By | Published on Monday 24 July 2023

UK music industry trade groups last week welcomed the recent news that plans by the US Department Of Homeland Security to significantly increase the costs of visas for foreign artists and crew touring in the country have been paused.

The US government department confirmed earlier this month that a final decision on those plans will not now be made until March next year. It is hoped that means government officials are giving serious consideration to the widespread opposition that was communicated after they proposed increasing visas fees by more than 250%.

Music industry groups in the US, UK and elsewhere were very critical of the proposed fee increases, noting that they would make touring in the US commercially unviable for many international artists who are already battling surging production costs when it comes to live activity.

Based on a recent update from the Department Of Homeland Security, the League Of American Orchestras last week noted that the government department “is continuing to consider public feedback submitted in response to the proposal, which included numerous comments from the arts sector opposing proposals that would more than triple the current artist visa filing fee”.

“An announcement of final rules in March 2024″, it added, will now “set new fee levels that could differ from the proposed fees, confirm any policy changes, and also set a date by which any changes would take effect”.
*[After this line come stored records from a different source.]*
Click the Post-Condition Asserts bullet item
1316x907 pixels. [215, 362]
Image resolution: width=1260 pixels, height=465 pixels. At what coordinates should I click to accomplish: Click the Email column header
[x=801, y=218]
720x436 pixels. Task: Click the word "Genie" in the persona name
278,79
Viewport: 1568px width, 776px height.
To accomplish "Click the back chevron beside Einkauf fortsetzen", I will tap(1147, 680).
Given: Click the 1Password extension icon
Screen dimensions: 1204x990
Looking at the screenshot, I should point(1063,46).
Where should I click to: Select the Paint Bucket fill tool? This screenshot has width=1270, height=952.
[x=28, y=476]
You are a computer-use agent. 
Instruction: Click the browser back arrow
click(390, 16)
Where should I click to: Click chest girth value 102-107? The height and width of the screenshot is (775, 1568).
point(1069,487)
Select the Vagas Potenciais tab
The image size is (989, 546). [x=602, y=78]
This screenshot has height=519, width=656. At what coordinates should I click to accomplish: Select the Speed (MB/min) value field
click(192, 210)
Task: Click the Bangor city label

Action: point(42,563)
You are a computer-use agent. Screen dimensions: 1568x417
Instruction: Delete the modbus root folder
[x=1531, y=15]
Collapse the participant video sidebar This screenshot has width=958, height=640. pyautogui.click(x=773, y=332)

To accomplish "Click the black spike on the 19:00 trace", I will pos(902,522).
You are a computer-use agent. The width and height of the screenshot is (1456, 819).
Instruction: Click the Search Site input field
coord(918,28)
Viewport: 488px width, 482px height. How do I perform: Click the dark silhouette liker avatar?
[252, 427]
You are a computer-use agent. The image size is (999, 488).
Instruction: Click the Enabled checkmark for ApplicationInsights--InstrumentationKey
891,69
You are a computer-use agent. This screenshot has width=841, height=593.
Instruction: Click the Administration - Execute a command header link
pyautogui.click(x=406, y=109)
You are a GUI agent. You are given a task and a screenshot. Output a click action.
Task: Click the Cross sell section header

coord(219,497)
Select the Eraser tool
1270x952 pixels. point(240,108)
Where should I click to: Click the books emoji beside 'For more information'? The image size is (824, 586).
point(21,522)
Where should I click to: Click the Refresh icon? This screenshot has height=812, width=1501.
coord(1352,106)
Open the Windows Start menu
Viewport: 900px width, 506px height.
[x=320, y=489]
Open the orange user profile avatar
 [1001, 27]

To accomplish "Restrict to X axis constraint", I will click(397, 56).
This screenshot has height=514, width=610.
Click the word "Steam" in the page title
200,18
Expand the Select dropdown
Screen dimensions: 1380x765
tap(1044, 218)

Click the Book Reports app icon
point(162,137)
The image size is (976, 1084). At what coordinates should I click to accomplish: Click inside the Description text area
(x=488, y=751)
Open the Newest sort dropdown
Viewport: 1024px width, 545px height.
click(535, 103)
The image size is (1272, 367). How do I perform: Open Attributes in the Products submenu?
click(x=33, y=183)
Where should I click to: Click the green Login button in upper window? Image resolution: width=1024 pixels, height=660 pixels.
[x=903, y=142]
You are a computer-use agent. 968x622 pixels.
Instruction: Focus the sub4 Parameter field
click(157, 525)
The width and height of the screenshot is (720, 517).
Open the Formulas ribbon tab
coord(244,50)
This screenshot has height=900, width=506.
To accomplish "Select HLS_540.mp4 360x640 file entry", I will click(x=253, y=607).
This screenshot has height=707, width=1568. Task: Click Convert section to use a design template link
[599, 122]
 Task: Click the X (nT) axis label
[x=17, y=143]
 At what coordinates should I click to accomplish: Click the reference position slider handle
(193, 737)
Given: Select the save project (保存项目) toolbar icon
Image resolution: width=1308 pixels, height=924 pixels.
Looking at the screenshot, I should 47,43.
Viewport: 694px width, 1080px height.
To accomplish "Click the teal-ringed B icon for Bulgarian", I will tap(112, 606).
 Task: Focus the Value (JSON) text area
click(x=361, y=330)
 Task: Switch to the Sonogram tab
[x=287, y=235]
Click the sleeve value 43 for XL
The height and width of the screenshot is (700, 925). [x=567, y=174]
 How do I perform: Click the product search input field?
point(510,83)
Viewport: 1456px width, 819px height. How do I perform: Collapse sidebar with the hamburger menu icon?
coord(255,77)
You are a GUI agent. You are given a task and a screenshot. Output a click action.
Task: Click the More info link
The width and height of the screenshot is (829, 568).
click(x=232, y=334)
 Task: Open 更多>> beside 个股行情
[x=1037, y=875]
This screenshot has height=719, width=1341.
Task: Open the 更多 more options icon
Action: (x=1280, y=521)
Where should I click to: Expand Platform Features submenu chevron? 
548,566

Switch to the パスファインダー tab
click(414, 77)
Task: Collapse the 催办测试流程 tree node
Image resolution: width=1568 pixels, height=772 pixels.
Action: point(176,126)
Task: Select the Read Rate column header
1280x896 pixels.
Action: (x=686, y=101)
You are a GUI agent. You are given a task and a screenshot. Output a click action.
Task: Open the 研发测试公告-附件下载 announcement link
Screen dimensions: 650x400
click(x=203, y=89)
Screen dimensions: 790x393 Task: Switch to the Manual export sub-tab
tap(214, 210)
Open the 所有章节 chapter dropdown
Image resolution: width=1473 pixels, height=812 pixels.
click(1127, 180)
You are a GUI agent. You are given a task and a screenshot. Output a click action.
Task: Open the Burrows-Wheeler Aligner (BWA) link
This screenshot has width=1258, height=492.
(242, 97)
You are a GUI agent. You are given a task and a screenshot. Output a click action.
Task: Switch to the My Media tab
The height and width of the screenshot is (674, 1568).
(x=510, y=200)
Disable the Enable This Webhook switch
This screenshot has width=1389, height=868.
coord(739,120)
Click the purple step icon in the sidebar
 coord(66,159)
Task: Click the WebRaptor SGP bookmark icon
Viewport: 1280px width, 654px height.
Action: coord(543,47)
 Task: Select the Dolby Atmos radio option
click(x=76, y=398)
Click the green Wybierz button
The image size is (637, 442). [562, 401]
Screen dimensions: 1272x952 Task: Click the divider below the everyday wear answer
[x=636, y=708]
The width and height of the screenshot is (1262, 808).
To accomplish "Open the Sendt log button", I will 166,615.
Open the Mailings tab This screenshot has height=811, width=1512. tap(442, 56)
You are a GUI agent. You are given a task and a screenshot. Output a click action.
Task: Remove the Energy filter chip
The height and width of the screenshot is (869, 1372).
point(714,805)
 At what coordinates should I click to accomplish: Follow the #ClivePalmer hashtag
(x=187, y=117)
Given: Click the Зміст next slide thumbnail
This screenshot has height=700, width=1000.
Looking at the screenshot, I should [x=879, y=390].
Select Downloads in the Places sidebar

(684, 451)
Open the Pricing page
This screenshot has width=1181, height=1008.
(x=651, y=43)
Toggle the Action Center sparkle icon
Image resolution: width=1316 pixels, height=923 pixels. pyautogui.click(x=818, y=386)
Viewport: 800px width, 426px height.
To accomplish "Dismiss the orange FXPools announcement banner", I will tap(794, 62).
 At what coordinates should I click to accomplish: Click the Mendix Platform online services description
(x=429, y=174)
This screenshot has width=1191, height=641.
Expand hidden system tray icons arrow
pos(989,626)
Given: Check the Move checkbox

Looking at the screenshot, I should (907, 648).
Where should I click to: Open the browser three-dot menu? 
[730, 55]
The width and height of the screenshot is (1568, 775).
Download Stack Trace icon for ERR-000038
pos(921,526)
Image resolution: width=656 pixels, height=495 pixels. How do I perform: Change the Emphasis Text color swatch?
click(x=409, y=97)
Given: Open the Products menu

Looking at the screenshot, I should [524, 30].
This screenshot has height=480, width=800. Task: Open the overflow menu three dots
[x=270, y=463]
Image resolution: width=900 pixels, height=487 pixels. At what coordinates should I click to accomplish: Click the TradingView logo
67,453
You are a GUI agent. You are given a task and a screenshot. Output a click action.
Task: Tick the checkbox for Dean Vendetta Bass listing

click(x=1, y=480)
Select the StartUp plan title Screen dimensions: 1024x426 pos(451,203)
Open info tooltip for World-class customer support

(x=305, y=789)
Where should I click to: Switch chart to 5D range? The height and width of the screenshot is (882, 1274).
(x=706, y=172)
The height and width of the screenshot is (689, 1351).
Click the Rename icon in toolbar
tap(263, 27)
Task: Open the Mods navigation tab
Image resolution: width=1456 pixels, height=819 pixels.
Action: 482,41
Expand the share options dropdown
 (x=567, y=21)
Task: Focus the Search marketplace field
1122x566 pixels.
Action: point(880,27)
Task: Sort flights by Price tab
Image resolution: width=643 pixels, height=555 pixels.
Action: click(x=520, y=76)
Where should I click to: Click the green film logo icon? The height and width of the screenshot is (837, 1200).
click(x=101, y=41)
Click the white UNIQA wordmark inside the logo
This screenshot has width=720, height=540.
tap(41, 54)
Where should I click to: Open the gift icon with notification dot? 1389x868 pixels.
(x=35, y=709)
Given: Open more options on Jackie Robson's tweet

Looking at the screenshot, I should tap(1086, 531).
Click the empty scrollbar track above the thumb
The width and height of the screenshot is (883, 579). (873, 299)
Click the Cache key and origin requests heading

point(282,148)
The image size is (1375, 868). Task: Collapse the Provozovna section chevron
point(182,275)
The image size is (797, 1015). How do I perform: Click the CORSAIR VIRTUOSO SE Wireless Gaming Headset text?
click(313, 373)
The UK’s Music Managers Forum and Featured Artists Coalition, which reignited their #LetTheMusicMove initiative earlier this year to campaign against the proposed hike in US visa fees, said that the pausing of a final decision on those fee increases was “a minor victory, but an important one”.

They went on: “The MMF and FAC are heartened that concerted global action, particularly in the UK via the #LetTheMusicMove campaign, appears to be making an impact. The support for our campaign has been incredible, particularly from the artist and management communities, and we will continue to make the case for policies that reduce the cost and bureaucracy of international touring and cultural exchange”.

The Musicians’ Union’s Head Of International Dave Webster added: “This is very welcome news, and whilst we do not yet know the full extent of the changes that may follow, it does look as though the original proposal will not go ahead in its proposed form. It’s testament to the power of collective advocacy from the arts sector not just in the UK but across the globe, and it’s encouraging that the US authorities are taking our concerns seriously”.

And Tom Kiehl, Deputy CEO at UK Music, stated: “UK Music is pleased that damaging proposals to severely increase US visa petition fees have been paused. The US is a key market for UK acts and breaking America is as important now to artists’ careers as it was in the days of The Beatles. We will continue to work with music industry bodies from both the UK and overseas to ensure touring in the US is affordable for all performers and their crew”.